Whichever lines include the word "Likes", copy them as they appear in the data.

---------- Input for this task

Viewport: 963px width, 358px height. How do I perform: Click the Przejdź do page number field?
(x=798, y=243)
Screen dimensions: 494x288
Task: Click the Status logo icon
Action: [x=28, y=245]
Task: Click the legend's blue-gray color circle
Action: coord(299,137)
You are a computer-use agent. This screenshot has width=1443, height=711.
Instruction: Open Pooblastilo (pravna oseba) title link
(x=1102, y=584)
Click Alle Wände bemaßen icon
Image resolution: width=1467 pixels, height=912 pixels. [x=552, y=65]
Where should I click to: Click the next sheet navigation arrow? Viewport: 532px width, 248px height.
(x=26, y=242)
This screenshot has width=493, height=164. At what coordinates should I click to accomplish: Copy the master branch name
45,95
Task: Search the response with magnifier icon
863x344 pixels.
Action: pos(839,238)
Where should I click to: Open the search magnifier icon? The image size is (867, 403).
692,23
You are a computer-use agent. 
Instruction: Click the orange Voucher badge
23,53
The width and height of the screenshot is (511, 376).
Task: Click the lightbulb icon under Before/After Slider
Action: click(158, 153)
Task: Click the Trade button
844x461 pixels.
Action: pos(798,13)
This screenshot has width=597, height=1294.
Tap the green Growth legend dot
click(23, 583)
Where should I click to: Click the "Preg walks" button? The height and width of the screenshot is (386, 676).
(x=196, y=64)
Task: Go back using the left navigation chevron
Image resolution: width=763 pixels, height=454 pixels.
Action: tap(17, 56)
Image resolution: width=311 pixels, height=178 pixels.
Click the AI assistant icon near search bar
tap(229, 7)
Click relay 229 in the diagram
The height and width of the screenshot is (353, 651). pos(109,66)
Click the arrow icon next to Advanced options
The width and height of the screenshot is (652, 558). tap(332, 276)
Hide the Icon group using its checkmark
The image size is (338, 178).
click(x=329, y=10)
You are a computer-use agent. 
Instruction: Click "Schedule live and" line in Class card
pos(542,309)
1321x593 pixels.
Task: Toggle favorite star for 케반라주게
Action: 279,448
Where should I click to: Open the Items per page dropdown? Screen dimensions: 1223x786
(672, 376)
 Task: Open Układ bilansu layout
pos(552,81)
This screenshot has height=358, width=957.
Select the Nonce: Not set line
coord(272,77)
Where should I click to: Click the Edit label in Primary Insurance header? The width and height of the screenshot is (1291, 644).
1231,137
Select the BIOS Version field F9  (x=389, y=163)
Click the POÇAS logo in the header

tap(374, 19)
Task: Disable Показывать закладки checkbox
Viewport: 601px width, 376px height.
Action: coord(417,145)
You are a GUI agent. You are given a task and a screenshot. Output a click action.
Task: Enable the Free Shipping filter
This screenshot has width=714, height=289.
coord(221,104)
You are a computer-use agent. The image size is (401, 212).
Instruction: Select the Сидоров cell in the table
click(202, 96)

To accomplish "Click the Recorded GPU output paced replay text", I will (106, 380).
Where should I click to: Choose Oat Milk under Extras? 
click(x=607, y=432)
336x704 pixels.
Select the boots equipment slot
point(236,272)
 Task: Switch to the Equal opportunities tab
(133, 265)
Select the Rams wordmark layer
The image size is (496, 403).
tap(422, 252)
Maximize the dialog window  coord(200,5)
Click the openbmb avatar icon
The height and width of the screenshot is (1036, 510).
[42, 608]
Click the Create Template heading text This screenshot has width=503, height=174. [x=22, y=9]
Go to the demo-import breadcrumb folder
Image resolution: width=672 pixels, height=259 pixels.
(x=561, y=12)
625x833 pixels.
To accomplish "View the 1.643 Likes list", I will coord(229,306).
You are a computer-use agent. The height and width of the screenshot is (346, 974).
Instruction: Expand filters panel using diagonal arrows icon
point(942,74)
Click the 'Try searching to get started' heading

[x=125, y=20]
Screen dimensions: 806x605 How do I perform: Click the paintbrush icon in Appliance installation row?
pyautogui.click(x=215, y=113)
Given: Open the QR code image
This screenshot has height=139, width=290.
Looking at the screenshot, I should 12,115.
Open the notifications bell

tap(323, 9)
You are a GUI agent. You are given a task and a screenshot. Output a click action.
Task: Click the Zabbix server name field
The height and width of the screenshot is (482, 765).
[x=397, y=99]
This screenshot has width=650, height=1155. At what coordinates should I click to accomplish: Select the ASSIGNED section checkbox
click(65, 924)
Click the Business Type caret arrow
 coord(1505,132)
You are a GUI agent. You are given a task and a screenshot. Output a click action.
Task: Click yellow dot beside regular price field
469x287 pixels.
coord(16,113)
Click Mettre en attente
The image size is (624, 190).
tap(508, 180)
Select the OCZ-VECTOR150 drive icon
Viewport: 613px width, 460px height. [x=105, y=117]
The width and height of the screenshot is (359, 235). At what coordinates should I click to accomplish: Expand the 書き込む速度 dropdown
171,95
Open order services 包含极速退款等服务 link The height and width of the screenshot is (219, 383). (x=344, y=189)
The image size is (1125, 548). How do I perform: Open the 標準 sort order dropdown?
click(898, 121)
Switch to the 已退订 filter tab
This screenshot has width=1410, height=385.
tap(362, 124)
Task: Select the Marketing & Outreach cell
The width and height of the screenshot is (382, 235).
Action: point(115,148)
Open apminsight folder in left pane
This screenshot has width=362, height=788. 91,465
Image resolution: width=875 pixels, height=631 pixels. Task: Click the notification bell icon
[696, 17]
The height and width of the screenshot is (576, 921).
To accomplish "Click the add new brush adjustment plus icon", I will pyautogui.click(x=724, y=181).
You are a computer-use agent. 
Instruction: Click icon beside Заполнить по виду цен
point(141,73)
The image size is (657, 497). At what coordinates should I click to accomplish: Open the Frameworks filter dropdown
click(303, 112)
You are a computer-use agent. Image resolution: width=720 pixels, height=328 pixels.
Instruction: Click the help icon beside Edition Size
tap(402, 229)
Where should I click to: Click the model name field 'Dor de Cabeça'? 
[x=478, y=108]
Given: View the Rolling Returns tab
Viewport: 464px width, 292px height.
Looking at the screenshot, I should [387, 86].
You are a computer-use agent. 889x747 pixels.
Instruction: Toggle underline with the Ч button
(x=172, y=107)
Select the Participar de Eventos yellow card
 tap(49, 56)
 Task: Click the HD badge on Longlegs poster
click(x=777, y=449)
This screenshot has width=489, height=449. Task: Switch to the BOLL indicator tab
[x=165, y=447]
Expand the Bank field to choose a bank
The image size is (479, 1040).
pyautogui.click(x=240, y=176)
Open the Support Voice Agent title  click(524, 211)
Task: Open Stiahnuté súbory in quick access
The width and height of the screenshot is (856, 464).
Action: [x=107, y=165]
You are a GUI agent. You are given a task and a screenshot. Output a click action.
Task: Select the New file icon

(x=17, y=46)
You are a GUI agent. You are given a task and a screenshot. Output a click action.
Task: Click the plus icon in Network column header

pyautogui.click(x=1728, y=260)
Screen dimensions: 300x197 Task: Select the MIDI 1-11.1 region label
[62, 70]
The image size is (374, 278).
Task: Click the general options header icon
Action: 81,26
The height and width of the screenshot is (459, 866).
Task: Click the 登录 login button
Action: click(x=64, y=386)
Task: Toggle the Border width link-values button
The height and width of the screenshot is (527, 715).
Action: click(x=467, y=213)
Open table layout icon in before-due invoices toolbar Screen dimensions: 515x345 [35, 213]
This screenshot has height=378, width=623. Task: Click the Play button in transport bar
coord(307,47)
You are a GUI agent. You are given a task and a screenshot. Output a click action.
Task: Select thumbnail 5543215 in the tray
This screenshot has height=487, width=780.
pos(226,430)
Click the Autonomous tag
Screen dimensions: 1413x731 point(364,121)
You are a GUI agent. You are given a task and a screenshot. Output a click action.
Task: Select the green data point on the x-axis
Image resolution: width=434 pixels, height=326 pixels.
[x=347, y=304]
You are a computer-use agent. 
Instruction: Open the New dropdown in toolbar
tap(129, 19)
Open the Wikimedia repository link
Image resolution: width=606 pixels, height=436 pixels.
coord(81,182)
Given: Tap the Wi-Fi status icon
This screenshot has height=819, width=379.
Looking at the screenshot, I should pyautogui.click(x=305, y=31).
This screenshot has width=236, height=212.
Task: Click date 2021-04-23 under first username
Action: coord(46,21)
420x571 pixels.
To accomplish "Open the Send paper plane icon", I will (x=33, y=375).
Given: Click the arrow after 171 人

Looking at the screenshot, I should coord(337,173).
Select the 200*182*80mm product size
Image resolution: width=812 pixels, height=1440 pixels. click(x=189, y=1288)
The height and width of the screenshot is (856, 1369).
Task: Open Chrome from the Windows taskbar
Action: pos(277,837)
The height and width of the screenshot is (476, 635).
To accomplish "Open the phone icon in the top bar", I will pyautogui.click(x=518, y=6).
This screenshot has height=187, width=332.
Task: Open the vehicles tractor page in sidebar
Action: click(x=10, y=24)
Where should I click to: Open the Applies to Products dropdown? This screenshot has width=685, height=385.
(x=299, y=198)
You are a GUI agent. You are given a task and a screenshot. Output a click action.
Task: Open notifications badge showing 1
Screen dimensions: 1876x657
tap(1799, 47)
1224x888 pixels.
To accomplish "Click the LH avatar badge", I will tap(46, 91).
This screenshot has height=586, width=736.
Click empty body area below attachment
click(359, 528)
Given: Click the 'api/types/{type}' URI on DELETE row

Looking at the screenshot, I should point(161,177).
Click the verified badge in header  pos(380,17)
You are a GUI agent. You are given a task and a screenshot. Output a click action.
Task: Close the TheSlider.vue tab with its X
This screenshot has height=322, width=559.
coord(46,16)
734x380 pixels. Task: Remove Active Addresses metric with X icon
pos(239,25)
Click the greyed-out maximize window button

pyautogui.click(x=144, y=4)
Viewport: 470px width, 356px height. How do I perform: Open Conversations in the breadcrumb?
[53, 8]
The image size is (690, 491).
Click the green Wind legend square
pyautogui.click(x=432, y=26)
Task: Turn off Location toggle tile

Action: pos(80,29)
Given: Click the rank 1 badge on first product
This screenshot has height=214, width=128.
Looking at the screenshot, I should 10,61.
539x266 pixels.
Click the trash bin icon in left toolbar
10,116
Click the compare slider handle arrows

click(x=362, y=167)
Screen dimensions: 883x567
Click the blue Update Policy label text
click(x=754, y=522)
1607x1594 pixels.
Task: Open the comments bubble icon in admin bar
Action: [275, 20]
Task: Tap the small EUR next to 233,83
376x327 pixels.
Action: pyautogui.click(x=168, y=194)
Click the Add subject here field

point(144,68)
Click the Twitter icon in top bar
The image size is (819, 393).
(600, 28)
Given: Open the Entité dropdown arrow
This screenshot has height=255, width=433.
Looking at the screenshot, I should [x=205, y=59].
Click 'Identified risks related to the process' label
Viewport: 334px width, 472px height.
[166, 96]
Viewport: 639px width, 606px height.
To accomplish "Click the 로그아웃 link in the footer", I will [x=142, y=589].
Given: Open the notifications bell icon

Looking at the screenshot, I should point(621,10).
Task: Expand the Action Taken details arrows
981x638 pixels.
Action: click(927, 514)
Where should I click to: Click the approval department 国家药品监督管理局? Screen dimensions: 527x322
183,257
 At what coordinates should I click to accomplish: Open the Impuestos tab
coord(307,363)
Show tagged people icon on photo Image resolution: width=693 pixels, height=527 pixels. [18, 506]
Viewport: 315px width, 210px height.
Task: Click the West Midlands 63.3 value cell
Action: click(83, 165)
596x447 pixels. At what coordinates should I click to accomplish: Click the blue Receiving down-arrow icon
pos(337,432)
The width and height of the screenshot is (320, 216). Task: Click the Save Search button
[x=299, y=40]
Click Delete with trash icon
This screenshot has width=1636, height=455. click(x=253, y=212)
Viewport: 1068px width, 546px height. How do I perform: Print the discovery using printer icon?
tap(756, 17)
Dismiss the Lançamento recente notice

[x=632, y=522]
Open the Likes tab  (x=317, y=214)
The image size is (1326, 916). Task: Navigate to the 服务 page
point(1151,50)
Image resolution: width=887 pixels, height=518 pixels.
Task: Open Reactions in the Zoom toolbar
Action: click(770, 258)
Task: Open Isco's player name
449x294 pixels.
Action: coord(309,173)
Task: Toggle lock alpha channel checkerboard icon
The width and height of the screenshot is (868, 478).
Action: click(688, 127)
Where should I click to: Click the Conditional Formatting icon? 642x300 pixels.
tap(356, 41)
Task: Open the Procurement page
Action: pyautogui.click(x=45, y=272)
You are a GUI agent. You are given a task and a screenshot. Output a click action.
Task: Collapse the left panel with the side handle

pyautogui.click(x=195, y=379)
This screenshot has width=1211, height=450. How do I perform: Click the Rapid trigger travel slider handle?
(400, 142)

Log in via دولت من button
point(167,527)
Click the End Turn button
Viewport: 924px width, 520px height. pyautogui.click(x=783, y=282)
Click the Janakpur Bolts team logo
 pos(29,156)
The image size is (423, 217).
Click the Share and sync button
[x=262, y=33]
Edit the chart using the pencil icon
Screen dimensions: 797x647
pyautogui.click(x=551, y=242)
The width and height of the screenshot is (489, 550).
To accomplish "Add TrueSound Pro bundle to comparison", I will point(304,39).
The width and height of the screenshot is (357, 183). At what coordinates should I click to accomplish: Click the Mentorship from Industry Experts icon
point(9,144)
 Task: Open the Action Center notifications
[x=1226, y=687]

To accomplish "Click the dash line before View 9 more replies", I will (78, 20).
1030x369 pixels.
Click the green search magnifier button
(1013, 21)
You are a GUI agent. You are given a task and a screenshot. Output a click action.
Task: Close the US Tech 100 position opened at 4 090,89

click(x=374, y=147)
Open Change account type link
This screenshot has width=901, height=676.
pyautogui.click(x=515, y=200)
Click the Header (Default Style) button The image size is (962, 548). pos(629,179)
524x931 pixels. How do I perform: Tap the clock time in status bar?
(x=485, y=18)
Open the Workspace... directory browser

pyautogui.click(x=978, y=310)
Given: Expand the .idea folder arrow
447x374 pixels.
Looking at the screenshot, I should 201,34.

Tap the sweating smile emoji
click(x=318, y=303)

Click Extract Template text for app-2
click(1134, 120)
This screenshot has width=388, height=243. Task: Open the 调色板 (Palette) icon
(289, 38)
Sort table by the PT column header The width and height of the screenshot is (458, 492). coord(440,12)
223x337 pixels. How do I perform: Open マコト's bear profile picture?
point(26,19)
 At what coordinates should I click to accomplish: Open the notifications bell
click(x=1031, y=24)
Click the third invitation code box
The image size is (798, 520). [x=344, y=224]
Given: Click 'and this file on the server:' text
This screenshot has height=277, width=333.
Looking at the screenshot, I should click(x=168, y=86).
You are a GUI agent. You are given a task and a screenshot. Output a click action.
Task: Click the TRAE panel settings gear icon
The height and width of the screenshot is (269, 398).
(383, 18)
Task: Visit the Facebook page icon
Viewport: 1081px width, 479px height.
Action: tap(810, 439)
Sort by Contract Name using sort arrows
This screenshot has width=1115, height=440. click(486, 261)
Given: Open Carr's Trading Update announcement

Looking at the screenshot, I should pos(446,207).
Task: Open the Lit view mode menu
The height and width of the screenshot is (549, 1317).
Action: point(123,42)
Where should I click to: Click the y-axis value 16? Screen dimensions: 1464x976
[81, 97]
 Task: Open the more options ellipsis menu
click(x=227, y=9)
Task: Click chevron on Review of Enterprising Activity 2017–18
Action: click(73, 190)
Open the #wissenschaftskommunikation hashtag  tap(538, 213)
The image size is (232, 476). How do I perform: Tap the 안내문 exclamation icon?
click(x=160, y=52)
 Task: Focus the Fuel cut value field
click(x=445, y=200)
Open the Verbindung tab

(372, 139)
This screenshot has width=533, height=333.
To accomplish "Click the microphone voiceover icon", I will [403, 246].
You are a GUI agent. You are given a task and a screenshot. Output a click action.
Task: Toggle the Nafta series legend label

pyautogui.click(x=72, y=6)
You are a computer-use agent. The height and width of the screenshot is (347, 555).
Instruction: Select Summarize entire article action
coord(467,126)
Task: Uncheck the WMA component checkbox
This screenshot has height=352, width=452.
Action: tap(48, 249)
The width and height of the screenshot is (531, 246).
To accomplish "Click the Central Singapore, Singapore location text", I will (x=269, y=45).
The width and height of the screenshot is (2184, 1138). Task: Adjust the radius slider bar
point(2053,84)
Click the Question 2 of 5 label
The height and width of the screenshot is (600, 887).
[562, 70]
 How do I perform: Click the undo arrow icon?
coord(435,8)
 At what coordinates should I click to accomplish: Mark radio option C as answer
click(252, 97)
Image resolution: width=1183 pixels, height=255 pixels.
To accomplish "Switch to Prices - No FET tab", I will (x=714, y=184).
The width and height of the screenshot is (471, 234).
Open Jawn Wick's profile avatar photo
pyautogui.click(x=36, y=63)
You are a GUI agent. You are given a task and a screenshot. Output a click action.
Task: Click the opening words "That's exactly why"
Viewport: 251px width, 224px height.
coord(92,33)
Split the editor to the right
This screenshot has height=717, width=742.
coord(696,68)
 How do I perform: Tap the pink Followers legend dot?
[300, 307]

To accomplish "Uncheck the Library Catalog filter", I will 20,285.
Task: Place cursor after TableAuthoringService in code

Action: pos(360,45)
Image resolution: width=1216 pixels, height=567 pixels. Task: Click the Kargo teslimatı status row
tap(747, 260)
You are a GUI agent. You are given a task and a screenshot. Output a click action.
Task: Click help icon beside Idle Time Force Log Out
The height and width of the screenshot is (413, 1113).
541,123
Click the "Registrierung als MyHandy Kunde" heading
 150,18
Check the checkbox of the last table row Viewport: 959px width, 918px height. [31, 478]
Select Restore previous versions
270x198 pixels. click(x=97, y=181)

--------------------

▸ Task response:
To accomplish "View the 1.643 Likes list", I will coord(229,306).
Open the Likes tab  (x=317, y=214)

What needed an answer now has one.